Das Problem von „The Take“ ist der Form des aktivistischen Dokumentarfilms inhärent: Die Nähe zu den Protagonisten schafft zwar Intimität, ohne die der politische Kampf in Abstraktion und Depression mündete. Sie verhindert aber den Überblick über die größeren Zusammenhänge, deren Opfer die Arbeiter letztlich wurden. In einer symptomatischen Szene zeigen Lewis und Klein, wie eine Delegation von Forja zu einer Traktorfabrik fährt, die als das „Mekka“ der Arbeiterselbstverwaltung gilt (auch deswegen, weil dort schon wieder differenzierte Löhne und eine ausgefeiltere Arbeitsteilung eingeführt wurden). Das Ergebnis des Gesprächs erscheint nicht so sehr als Geschäft denn als Solidarvertrag – man wird Teile zuliefern, die Vernetzung der autonomen Arbeiter geht voran, aber der Preiskampf bleibt vorläufig noch suspendiert. Die schockierende Zahl fällt irgendwann beiläufig: 15.000 Menschen sind in Argentinien heute in diesen Kooperativen beschäftigt. Das ist eine bedeutende Menge vor dem Horizont einer teilnehmenden Beobachtung, aber eine verschwindende in der argentinischen Nationalökonomie.

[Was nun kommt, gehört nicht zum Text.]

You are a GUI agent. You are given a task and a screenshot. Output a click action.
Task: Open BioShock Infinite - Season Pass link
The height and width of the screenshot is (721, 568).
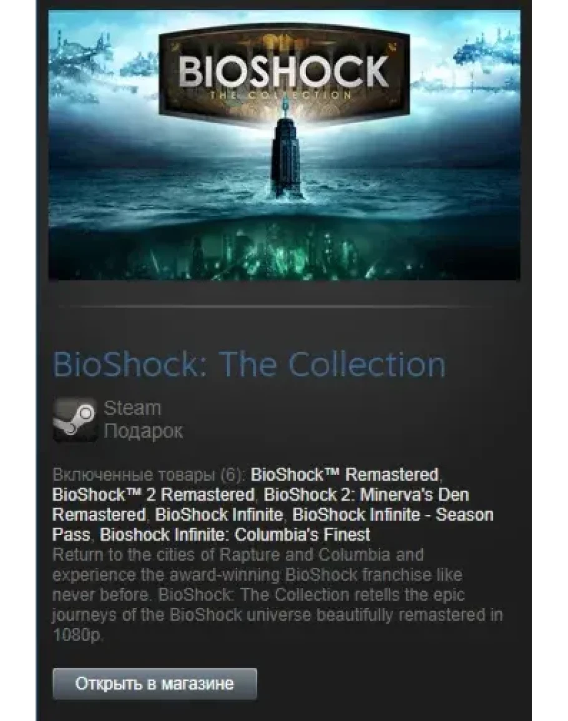click(x=273, y=524)
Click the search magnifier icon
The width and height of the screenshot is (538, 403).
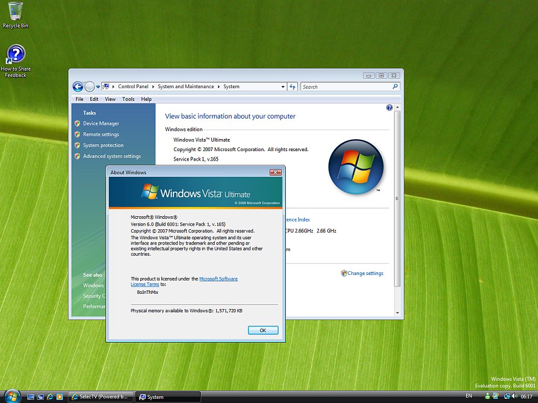(395, 87)
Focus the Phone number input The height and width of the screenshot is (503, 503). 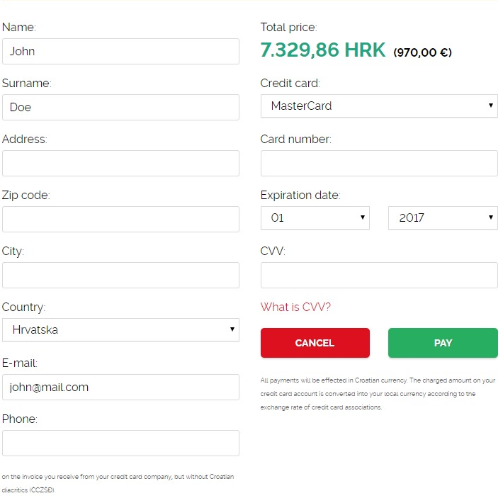tap(120, 443)
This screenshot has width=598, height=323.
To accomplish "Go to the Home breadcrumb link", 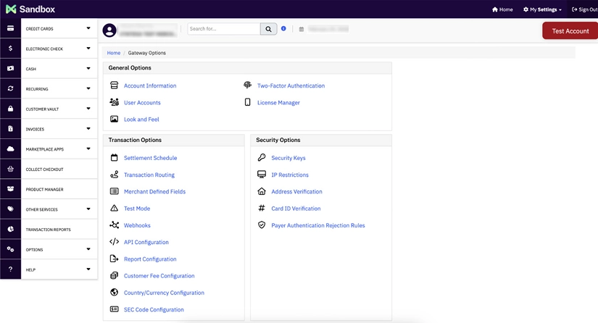I will pos(114,53).
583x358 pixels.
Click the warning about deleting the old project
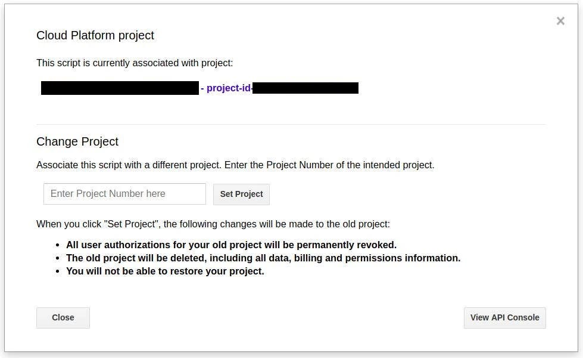pos(264,258)
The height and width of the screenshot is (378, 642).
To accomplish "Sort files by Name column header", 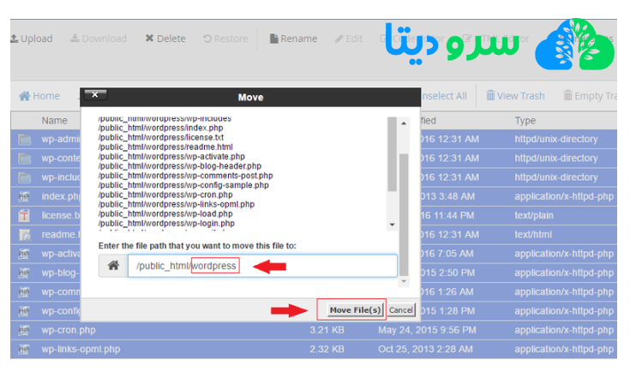I will tap(55, 121).
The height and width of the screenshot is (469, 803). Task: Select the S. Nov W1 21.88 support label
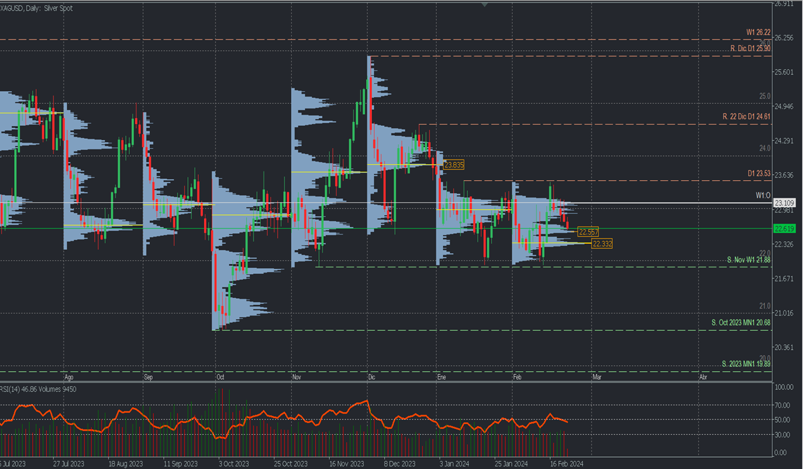(749, 259)
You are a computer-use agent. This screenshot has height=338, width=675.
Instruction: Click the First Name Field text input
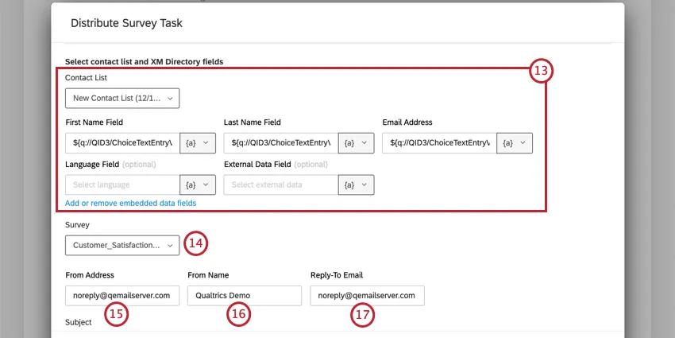click(x=122, y=142)
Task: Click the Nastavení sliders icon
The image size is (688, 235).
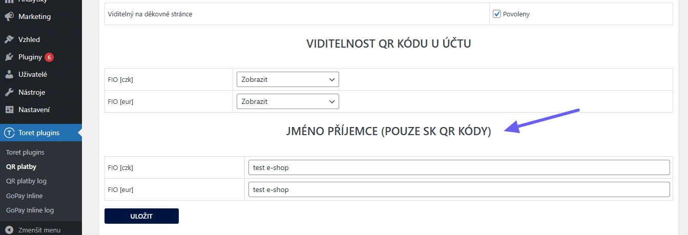Action: (x=9, y=110)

„The Take“ ist von diesem Neuanfang der Produktion so beeindruckt, dass die Fragen, die unmittelbar daraus resultieren werden, vorerst noch keinen Platz haben: Wo sind die Abnehmer jenseits der Tauschwirtschaft? Woher kommt das Geld für Investitionen? Wer leitet die Forschungsabteilungen? Die Ausdifferenzierung der Ökonomie ist die eigentliche Herausforderung, und es ist nicht ohne Ironie, dass ausgerechnet eine mutmaßliche Globalisierungsexpertin wie Naomi Klein nun einen Film über ein ausgesprochen lokales Phänomen gemacht hat. Sie behauptet dessen globale Relevanz, verwechselt dabei aber wirtschaftliche mit symbolischer Kraft. Die Kooperativen sind ein Hoffnungszeichen für den Ausstieg aus dem Kapitalismus. Ein Raum, in den hinein dieser Ausstieg erfolgen könnte, ist aber nicht in Sicht. Davon legt „The Take“ eher unfreiwillig Zeugnis ab.

„The Take – Die Übernahme“. Regie: Avi Lewis, Naomi Klein. Dokumentarfilm, Argentinien/Kanada 2004, 87 Min.